My takeaway growing up during the height of the “conflict” in Southeast Asia was that it was a lot better to be a girl because boys had to sign up for the draft and could wind up getting their legs shredded by a land mine in a rice paddy in Vietnam.
I remember getting indignant with my mother, who was a little kid during The Good War, WWII, for calling Vietnam a “little war”.
That little war supposedly shaped my generation although a lot of us seem to have forgotten that our government lies to us whenever it’s convenient to do so. A surprising number of people who were supposedly of age and paying attention in 1970 were shocked to discover that the U.S. government lied about the dastardly weapons of mass destruction about to be deployed by Iraq.
What did we learn from our spanking in Vietnam?

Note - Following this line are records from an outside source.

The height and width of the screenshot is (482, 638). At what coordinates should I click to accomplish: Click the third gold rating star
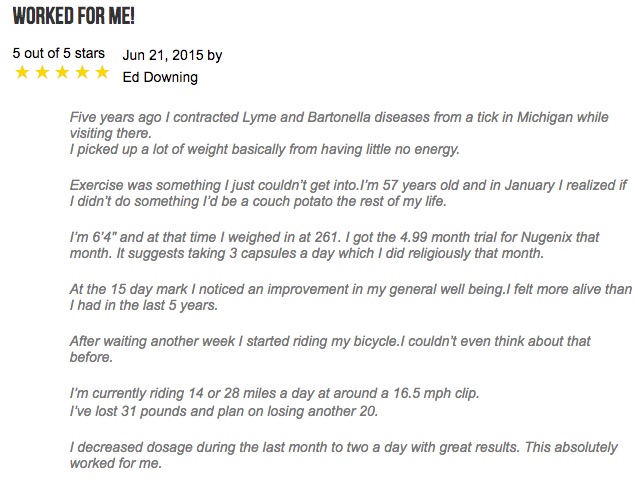(62, 72)
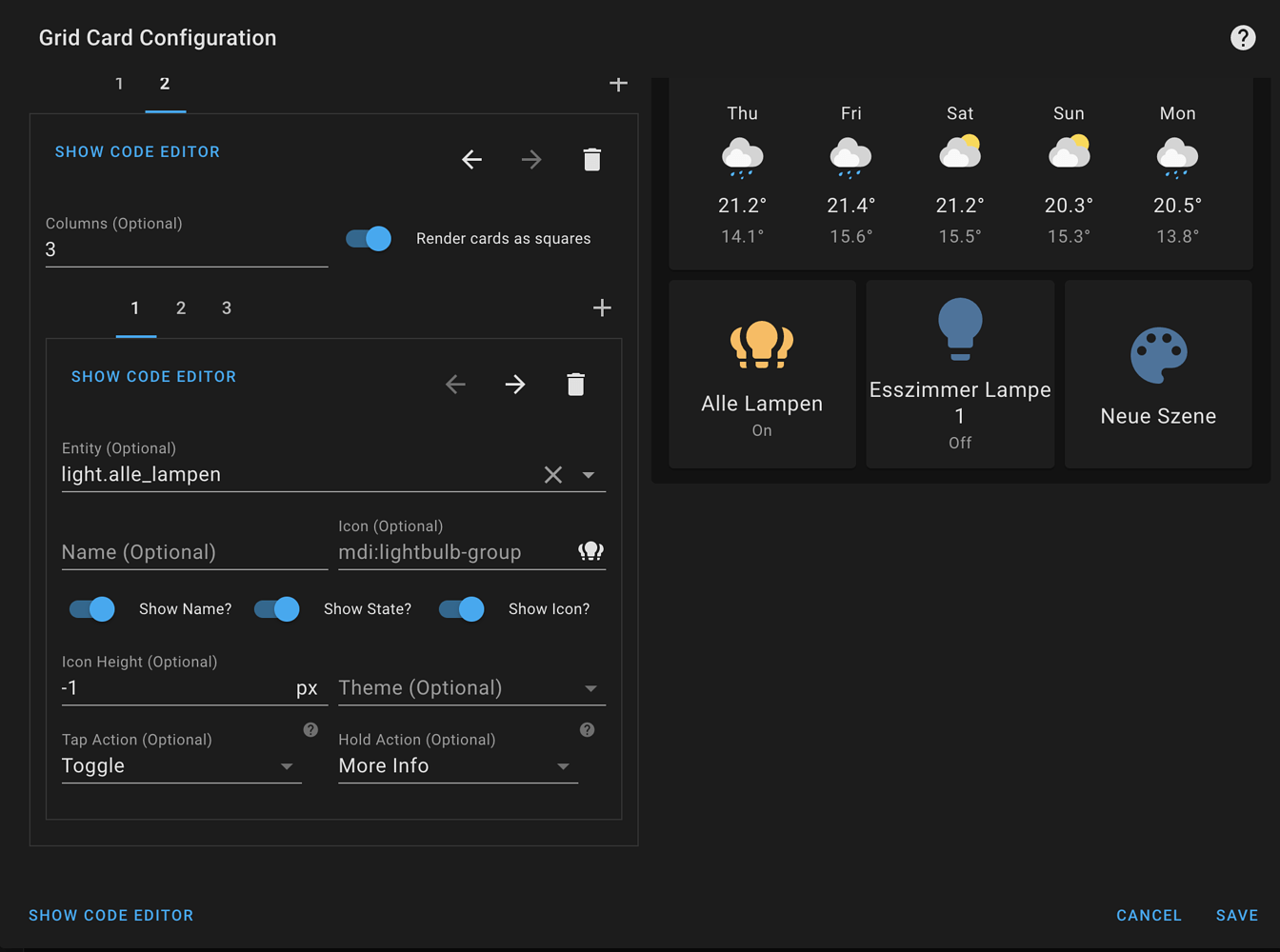This screenshot has width=1280, height=952.
Task: Advance to next entity with right arrow
Action: [514, 385]
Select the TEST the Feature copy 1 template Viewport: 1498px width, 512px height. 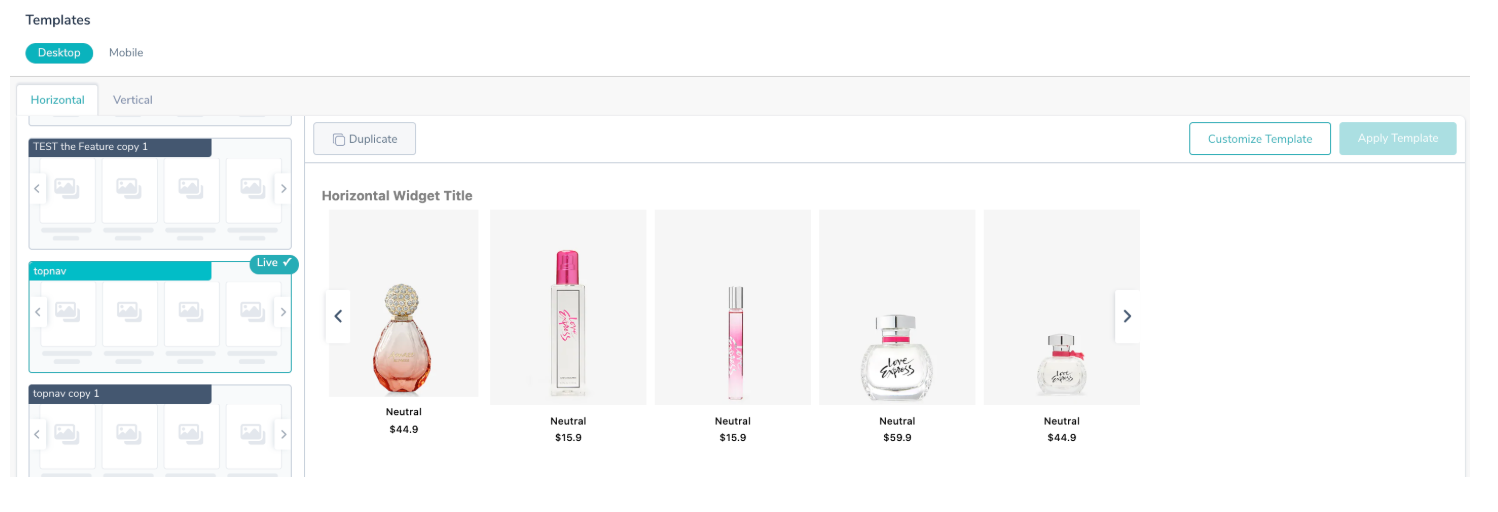[x=160, y=194]
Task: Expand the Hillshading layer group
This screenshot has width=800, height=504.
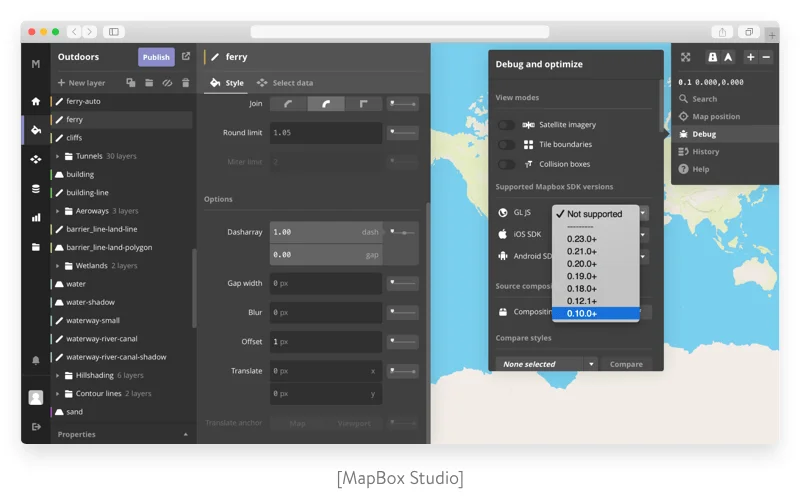Action: tap(58, 375)
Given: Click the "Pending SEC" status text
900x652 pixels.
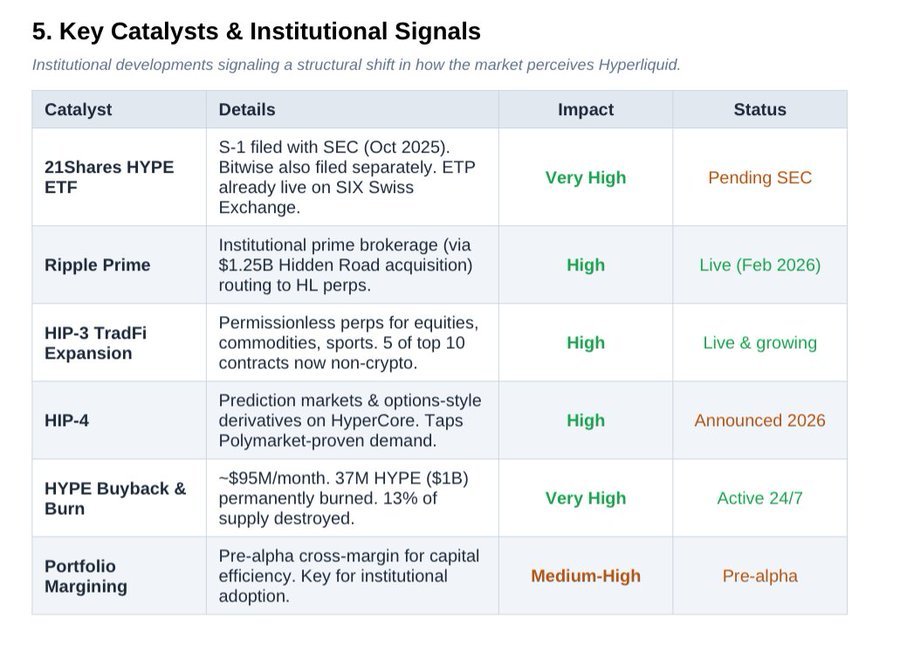Looking at the screenshot, I should coord(759,178).
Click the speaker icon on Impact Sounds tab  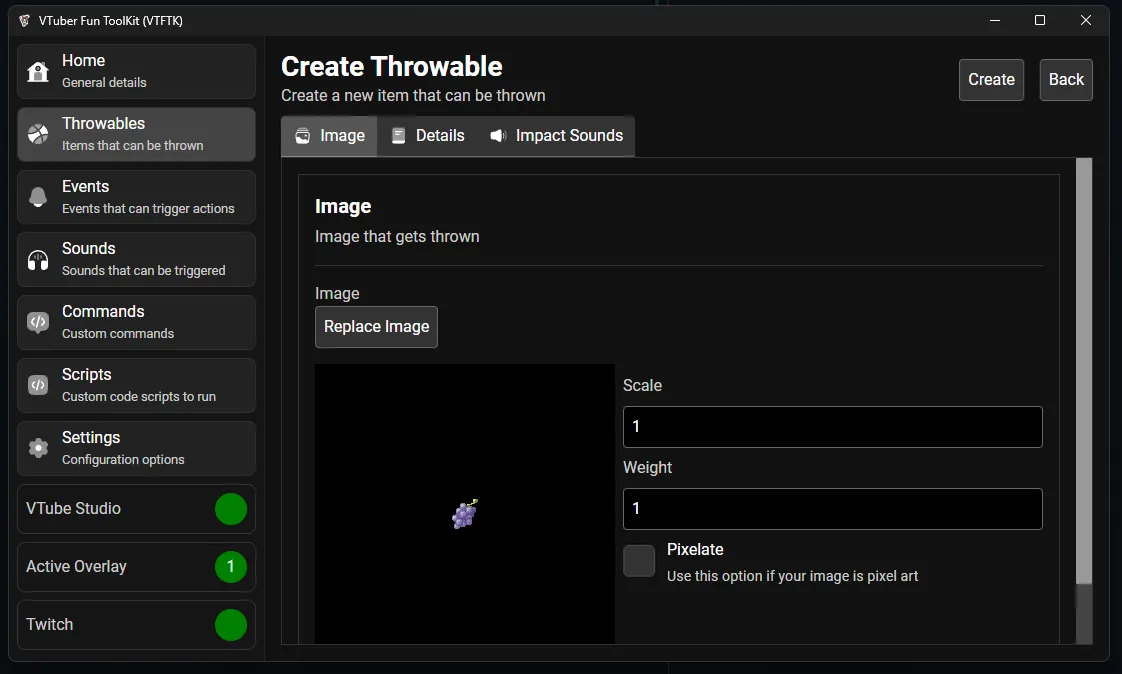click(x=499, y=135)
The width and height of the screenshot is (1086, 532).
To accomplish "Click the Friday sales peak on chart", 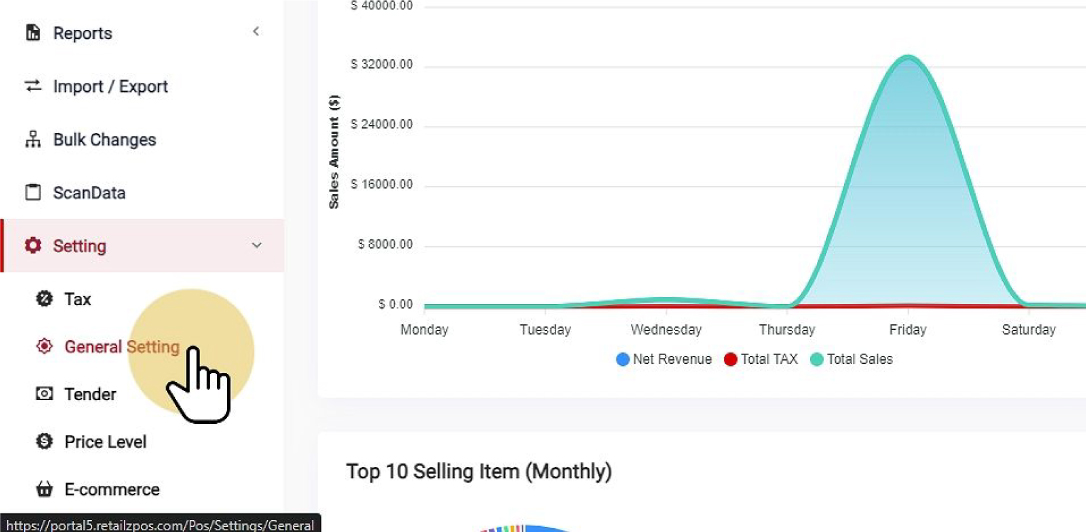I will tap(908, 58).
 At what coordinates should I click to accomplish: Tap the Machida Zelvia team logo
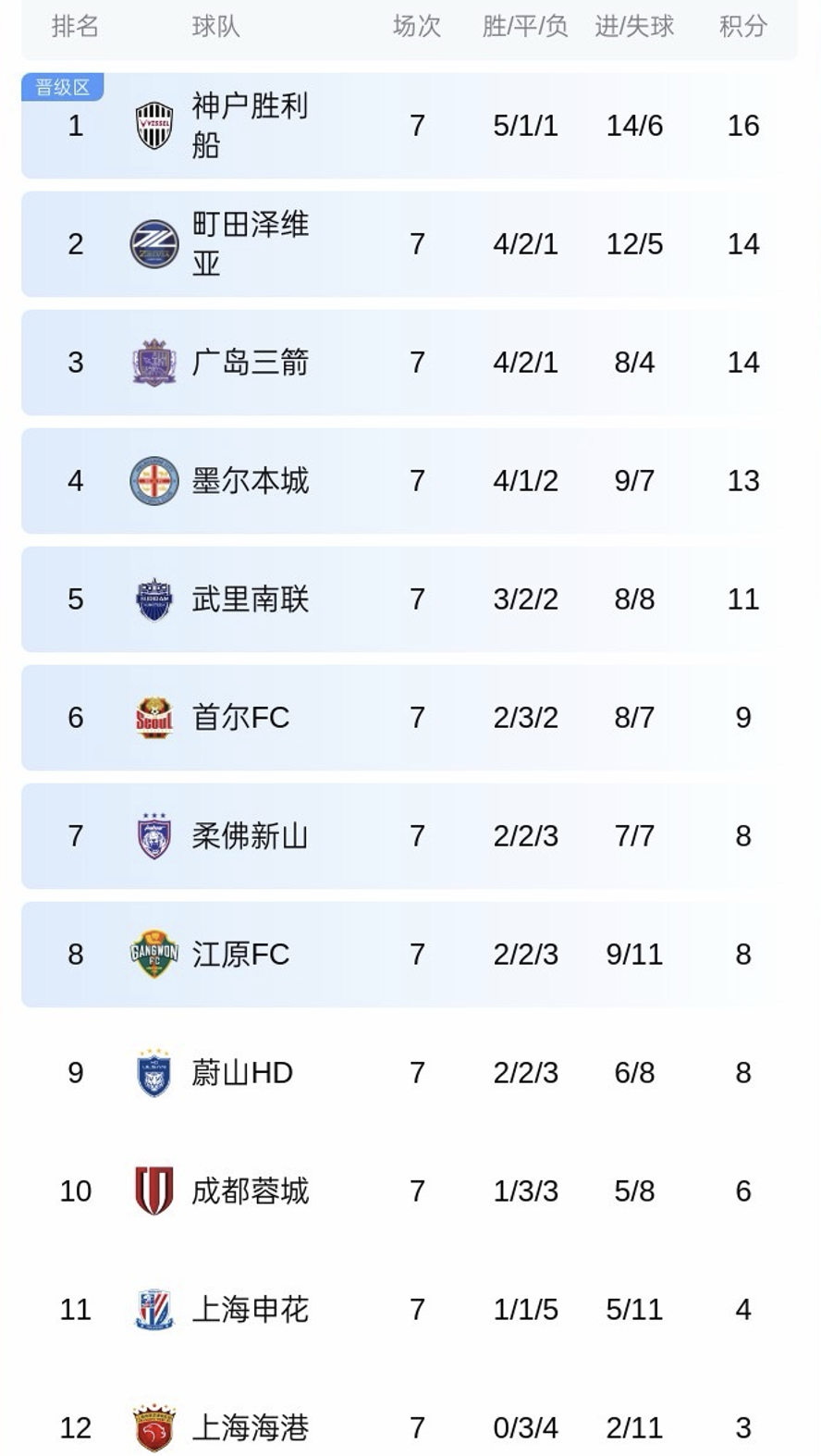click(154, 244)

Well, we sure learned to shut down the draft, thank you very much. It turned out that arbitrarily sending young men off to be killed in jungles a world away was bad optics. It riled up the kids and made otherwise patriotic mothers cranky. Now, of course, we still have the (ahem) Selective Service and every mother’s son in this country is required by law to get into that database although the draft itself has been eliminated. Not the daughters, mind you, and it’s curious how silent even the most dedicated feminist seems to be on that point.
Really, though, as long as there are no meaningful career opportunities for entire swaths of the population, recruiting young people to go off and die in foreign lands isn’t such a chore.
We also learned to stop broadcasting daily “body counts” on the evening news. Talk about bad optics.
It turns out that those who profit from global conflict actually learned quite a lot and have put that knowledge to work as evidenced by the fact that this country has been at war constantly since World War II. Those of us who are expected to feed the war machine, however, need to start paying closer attention. The lessons are there every day.